Film-making research is a form of practice research that enquires into production practices, techniques, modes and genres used in cinema, television, arts practice and online. The outputs are films that may include fiction, documentary and hybrid forms. Film-making research is a developing area and films produced within the academy are growing in number. There is an increasing engagement with film-making as research method and films as outputs by researchers from a range of disciplines. Film can provide a powerful means to explore issues, disseminate research and create impact.

In this event, we will screen examples of innovative audio-visual film-making research practice, have presentations by film-maker-researchers and hold round tables.

Presenters include:

  • Florence Ayisi (University of South Wales)
  • Joanna Callaghan (University of Sussex)
  • Emma Davie (University of Edinburgh)
  • Lily Ford (Birkbeck, University of London)
  • Chloe Galibert-Laine (Ecole Normale Superieure de Paris)
  • Jasmine Gideon (Birkbeck, University of London)
  • Catherine Grant (Birkbeck, University of London)
  • Lynda Nead (Birkbeck, University of London)
  • Alex Nevill (San Francisco State University)

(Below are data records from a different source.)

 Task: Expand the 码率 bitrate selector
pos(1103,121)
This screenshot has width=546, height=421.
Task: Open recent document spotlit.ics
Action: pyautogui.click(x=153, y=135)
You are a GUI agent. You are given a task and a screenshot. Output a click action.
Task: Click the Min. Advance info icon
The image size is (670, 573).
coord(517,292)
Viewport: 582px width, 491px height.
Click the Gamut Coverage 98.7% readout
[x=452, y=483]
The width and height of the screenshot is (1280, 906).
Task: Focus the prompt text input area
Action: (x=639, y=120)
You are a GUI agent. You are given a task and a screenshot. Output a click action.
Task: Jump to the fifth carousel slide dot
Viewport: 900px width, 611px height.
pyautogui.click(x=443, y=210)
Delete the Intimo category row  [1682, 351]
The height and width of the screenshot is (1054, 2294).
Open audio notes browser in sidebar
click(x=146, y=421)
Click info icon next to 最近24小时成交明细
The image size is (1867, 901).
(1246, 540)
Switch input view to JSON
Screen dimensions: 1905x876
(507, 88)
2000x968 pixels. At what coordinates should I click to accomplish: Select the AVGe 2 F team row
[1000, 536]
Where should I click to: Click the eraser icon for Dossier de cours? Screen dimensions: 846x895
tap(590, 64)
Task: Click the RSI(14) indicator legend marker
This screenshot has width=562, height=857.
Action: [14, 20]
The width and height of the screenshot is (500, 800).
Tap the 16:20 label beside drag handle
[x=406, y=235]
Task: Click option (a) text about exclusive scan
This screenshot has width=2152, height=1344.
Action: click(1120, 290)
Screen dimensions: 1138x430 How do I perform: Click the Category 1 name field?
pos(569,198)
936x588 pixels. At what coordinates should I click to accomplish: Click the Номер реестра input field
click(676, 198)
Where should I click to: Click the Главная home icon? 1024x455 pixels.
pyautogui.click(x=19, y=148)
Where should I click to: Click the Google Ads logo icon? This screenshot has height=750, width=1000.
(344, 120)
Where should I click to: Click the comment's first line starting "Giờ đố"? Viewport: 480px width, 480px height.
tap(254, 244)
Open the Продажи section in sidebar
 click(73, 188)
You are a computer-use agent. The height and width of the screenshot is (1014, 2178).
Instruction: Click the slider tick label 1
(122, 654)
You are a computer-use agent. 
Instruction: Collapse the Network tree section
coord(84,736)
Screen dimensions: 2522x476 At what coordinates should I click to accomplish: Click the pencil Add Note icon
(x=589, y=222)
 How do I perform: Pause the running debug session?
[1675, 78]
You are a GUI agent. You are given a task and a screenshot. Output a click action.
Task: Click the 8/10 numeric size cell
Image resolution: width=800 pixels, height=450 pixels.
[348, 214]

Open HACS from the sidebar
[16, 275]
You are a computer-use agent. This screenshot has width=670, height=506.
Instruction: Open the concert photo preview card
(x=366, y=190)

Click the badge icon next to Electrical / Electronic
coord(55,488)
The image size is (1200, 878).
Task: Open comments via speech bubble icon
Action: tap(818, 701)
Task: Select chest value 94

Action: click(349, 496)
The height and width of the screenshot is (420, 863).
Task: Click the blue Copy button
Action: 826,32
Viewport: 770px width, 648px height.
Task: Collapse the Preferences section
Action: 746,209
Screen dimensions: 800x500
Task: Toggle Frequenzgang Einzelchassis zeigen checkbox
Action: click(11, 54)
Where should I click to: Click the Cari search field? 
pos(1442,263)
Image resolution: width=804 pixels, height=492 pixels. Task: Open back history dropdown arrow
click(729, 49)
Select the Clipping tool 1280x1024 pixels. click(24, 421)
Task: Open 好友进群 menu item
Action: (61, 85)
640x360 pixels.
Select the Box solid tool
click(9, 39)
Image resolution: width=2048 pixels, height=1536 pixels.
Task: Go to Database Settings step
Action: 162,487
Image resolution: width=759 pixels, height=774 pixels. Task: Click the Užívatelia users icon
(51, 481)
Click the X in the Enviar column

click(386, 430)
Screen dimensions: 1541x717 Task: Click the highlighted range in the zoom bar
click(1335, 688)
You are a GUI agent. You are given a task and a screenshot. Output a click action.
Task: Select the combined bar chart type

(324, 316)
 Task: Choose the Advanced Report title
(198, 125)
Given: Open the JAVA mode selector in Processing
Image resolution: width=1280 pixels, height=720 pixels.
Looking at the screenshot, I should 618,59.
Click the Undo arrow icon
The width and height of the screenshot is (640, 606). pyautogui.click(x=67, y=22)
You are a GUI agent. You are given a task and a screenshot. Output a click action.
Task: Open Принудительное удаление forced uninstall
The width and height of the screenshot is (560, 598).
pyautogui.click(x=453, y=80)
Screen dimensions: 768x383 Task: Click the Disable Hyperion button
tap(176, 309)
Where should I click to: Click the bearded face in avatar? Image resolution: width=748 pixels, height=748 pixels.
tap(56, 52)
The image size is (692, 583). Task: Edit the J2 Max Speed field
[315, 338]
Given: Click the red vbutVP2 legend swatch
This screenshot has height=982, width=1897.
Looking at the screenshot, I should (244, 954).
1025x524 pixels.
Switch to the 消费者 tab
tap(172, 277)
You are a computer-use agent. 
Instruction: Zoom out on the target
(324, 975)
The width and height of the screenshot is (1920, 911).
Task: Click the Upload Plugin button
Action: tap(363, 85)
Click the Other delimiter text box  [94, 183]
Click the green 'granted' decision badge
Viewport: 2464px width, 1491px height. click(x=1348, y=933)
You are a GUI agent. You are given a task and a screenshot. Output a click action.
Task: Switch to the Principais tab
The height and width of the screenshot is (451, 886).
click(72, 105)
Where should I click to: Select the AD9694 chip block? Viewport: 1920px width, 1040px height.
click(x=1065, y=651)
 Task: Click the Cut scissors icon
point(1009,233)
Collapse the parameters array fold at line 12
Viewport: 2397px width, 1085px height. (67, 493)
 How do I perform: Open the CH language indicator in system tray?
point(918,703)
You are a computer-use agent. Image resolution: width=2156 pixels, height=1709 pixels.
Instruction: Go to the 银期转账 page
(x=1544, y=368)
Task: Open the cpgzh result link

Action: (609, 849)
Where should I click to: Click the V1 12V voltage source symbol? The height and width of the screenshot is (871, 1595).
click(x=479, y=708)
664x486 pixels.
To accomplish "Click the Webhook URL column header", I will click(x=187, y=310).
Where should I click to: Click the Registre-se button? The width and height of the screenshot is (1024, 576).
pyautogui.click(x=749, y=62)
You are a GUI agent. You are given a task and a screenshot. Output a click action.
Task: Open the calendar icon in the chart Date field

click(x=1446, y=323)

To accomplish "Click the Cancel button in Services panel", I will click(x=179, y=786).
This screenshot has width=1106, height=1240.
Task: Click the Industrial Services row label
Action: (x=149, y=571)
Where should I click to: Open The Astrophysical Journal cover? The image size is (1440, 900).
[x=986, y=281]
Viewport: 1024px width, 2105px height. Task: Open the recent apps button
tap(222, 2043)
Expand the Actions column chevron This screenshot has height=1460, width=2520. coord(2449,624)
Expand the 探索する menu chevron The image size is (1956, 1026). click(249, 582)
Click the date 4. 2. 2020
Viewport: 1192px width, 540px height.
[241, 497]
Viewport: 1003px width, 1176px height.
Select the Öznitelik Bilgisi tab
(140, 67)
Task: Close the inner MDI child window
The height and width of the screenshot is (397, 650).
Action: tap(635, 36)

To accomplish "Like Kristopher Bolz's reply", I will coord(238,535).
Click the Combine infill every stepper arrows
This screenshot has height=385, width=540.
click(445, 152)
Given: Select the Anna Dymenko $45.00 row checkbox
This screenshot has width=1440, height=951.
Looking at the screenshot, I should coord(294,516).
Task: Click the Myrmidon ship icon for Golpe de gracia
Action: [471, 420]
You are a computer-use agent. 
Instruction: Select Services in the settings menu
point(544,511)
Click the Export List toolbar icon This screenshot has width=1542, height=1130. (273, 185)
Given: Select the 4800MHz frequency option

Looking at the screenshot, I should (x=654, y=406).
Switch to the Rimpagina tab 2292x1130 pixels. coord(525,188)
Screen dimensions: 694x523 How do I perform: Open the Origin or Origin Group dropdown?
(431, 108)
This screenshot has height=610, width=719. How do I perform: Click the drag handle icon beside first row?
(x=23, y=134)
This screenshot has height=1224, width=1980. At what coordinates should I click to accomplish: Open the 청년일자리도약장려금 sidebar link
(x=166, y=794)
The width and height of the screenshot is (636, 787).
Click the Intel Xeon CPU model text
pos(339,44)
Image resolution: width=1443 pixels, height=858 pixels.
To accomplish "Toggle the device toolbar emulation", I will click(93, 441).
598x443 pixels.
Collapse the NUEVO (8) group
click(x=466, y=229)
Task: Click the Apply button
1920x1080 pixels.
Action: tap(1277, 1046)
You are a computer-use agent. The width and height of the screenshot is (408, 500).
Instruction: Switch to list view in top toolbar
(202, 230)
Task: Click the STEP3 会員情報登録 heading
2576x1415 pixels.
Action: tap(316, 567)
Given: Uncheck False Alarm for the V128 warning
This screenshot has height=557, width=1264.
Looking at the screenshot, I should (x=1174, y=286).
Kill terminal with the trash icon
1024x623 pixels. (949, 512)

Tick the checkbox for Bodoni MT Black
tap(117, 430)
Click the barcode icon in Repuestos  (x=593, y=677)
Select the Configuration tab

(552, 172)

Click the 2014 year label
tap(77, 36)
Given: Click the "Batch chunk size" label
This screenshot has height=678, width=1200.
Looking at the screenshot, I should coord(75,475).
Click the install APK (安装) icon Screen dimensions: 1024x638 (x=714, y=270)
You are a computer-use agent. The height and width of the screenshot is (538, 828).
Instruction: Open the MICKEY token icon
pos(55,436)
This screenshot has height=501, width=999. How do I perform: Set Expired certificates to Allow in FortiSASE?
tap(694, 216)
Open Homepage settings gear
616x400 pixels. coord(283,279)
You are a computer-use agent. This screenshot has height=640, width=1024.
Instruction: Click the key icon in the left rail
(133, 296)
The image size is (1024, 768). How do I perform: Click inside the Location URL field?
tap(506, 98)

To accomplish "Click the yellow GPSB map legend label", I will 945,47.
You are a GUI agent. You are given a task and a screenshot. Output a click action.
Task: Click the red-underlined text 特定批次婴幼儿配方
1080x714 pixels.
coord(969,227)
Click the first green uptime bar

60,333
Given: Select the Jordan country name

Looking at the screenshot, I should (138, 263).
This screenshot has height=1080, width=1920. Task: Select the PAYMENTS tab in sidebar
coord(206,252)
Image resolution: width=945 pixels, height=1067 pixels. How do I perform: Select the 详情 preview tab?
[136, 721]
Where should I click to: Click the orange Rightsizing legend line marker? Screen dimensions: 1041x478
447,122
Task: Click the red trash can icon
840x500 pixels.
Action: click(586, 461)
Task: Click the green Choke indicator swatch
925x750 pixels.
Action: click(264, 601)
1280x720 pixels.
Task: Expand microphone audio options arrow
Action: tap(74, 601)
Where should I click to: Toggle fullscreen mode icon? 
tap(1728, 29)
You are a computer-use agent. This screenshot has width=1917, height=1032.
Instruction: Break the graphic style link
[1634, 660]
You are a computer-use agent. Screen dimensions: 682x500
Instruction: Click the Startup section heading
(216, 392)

This training event arises out of the research undertaken by the AHRC funded Film-making Research Network (FRN). The FRN seeks to improve understanding and consolidate film-making research through sharing research, clarifying methods and approaches and providing resources to improve capacity and infrastructure. 

Generously supported by the Consortium for the Humanities and the Arts South-East England (CHASE). The event will be documented and form part of an online resource to ensure that students at other CHASE institutions also have access to these materials, ideas, and discussions.